Provided information:
>>>

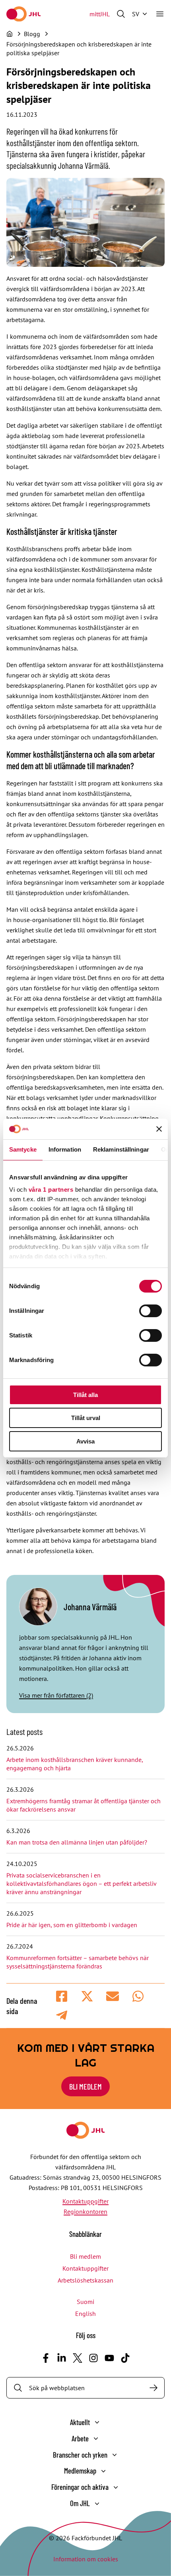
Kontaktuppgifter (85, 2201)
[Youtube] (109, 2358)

<<<
>>>

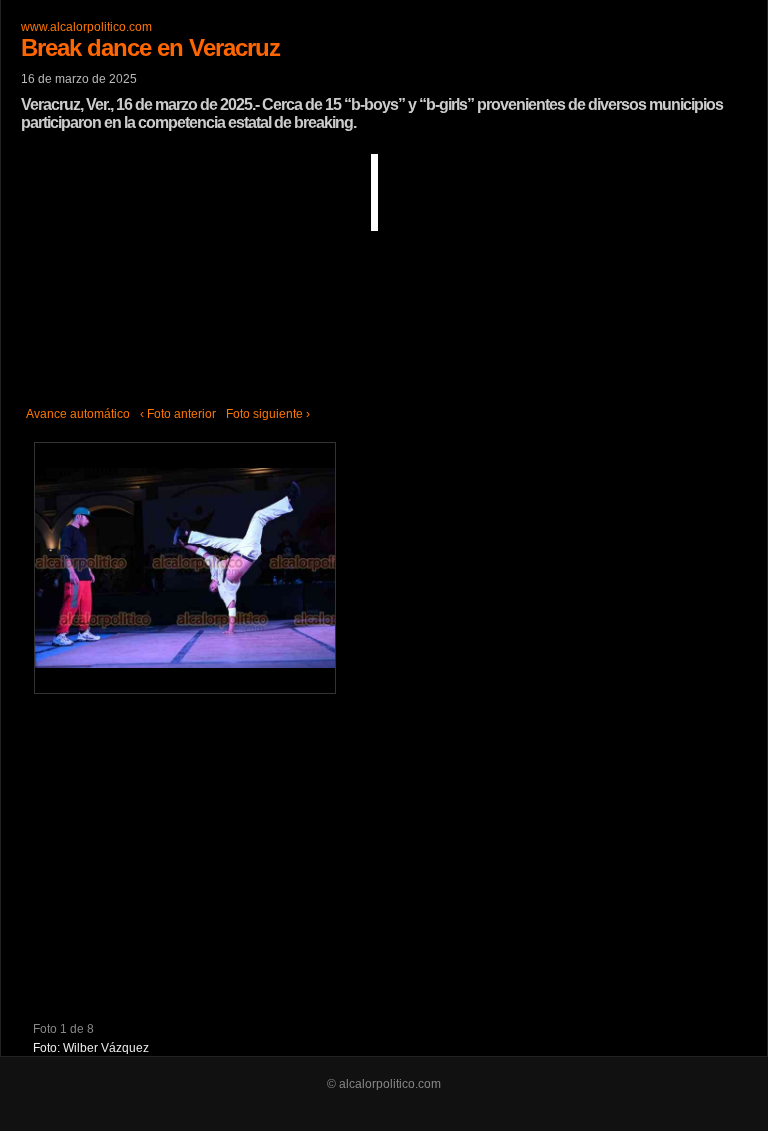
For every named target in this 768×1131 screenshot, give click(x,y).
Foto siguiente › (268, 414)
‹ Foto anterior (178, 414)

<<<

Assigned task: Could you retype exactly the lines above, starting at the line that contains "For every named" and ending at the line that contains "anterior (178, 414)", and nothing more?

Exercise response:
For every named target in this 768×1131 screenshot, give click(x,y).
Foto siguiente › (268, 414)
‹ Foto anterior (178, 414)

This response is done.